Lincoln Cemetery is a historic cemetery in Montgomery, Alabama, opened in 1908 for the city's Black population.

==Early history==
The historic marker notes that it was begun by the American Securities Company; Lincoln was for Black people, and Greenwood Cemetery, next to it, was for whites. Started in 1907, they were the first commercial cemeteries in the city, and their design, with curving roads and circles, was influenced by Frederick Law Olmsted. The first burial took place in 1908. Many of the graves are marked by "simple concrete slabs with evidences of African-American funerary art and late-Victorian motifs". Some of markers are made from marble, indicating members of the Mosaic Templars of America and of veterans. The cemetery was owned by American Securities until 1957, when its tax-exemption ended.

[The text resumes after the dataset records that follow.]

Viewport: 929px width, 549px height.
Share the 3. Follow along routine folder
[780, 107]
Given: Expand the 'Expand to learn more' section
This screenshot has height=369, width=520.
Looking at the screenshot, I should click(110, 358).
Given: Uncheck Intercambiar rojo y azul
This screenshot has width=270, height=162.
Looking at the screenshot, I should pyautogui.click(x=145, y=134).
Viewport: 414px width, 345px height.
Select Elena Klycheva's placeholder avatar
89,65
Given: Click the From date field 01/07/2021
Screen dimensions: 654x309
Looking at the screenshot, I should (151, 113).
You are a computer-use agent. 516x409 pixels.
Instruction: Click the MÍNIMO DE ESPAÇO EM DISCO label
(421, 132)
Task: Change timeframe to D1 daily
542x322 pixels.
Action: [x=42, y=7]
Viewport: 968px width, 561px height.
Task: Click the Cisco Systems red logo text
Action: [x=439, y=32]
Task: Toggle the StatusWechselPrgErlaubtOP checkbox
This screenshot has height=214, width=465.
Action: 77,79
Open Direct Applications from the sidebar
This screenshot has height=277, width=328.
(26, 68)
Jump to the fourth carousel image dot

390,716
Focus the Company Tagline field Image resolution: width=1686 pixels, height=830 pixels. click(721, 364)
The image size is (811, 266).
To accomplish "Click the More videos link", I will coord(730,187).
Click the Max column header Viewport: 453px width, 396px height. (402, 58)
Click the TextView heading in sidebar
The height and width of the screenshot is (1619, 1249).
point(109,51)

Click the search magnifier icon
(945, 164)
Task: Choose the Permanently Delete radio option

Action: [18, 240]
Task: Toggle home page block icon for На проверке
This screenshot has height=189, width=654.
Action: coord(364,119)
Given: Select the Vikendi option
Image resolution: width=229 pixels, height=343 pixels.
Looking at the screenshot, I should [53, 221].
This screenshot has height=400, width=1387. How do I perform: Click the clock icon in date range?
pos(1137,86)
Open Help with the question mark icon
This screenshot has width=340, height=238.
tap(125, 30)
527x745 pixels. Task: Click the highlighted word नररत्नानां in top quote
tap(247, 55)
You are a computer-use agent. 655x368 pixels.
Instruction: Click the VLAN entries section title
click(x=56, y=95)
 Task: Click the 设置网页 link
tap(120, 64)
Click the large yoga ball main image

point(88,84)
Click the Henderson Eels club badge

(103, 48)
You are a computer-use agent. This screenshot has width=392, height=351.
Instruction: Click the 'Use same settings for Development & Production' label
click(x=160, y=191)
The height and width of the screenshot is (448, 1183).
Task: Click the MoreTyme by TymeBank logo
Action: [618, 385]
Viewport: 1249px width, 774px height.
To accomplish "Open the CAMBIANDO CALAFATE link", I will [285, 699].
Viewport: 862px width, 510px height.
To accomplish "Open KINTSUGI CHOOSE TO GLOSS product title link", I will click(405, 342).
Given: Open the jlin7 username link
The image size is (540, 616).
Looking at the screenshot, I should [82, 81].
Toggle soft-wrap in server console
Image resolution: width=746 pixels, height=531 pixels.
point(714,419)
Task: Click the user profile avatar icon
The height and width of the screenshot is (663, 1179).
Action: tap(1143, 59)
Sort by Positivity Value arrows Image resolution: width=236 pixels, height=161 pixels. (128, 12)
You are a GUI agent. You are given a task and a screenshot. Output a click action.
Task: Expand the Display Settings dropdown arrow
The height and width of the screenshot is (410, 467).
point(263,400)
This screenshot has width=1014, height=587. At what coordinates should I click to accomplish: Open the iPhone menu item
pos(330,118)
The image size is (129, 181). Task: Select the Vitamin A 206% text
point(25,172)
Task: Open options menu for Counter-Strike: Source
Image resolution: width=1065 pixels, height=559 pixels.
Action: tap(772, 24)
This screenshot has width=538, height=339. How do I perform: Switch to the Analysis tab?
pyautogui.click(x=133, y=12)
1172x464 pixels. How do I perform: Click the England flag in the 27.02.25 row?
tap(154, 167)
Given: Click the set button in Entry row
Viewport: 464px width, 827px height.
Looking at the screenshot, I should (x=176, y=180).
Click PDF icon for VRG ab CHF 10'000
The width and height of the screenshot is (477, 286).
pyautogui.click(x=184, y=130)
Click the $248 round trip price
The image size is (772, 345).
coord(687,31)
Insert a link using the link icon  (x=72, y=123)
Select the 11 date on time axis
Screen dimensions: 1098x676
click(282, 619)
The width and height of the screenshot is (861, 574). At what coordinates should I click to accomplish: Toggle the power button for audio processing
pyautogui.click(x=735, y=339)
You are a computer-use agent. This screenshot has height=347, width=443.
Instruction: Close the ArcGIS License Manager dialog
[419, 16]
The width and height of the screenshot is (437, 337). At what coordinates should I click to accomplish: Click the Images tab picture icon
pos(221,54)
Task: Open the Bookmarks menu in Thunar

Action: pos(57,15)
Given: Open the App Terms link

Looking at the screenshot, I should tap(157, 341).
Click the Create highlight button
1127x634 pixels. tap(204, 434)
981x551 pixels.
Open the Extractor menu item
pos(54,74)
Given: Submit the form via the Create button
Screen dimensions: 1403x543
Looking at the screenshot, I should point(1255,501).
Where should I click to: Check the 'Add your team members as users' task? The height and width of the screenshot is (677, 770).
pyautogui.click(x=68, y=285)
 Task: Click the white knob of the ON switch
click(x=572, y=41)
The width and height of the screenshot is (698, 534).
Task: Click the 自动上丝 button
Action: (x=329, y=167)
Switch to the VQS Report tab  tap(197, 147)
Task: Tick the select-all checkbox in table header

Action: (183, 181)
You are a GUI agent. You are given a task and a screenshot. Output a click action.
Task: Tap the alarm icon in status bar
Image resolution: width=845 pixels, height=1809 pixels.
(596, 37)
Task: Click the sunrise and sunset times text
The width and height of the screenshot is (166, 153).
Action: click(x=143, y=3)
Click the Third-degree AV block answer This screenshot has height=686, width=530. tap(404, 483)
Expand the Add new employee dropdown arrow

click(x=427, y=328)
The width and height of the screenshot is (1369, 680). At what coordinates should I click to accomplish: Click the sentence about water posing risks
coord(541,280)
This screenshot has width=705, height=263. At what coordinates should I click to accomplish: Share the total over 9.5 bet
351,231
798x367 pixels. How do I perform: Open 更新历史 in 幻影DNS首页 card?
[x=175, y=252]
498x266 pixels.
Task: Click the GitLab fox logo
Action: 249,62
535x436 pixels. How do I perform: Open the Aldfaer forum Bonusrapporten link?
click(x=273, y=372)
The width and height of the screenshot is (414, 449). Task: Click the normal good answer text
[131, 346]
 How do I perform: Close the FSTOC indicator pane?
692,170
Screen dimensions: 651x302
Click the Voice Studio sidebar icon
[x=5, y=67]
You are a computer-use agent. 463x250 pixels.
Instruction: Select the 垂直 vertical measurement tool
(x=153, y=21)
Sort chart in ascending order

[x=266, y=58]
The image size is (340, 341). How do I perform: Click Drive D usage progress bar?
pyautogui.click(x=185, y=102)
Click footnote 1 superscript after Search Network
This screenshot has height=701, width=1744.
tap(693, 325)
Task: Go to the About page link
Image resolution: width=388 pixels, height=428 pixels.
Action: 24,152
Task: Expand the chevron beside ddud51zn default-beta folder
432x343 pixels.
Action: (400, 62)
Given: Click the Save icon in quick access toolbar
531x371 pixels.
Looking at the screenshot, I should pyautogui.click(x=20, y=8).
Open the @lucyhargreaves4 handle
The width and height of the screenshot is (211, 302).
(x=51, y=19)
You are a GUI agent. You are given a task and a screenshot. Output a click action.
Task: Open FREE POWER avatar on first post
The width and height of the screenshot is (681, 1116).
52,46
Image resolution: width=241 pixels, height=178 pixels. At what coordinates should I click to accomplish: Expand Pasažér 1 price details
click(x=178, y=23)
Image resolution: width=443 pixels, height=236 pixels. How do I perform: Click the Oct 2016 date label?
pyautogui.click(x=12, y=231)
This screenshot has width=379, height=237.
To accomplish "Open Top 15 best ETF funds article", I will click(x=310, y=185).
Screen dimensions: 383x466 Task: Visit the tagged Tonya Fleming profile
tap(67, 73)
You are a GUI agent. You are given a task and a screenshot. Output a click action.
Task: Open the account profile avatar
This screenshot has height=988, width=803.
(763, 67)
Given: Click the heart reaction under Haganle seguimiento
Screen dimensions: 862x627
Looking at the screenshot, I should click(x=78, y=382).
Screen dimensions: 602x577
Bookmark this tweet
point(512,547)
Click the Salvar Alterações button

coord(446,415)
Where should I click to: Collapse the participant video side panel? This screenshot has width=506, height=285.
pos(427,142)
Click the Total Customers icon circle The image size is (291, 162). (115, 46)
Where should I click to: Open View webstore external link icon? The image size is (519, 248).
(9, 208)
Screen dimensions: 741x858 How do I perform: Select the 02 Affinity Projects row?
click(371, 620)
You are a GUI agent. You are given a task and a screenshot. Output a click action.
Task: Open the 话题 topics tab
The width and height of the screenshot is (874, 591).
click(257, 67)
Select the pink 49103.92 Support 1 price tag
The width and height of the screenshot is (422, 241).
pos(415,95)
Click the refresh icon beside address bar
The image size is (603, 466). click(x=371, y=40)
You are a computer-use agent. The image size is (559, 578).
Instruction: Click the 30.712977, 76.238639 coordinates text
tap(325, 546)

A nine-foot tall white marble monument remembers Rufus Payne, Hank Williams's mentor, though the exact location of his grave is not known.

==Recent history==
By 2010, the cemetery was in serious disrepair, suffering from neglect and vandalism. The city had set up the Lincoln Cemetery Rehabilitation Authority and volunteers had started cleaning up and recording names. The cemetery was originally planned for 700 graves, but by 2012 those volunteers had registered over 6,700 graves. Some of them were under the roads around the cemetery. An additional problem is that many of the grave markers are not actually in the right spot, and that in some places markers have been stacked; "When somebody would be buried here, they were burying people on top of people," according to one volunteer. Since the cemetery (along with a few others in the city) is not compliant with local ordinances, no new burials are allowed.

By 2021, the Lincoln Cemetery Rehabilitation Authority was still working at the cemetery, with local historian Richard Bailey joining them to prepare for two historical markers.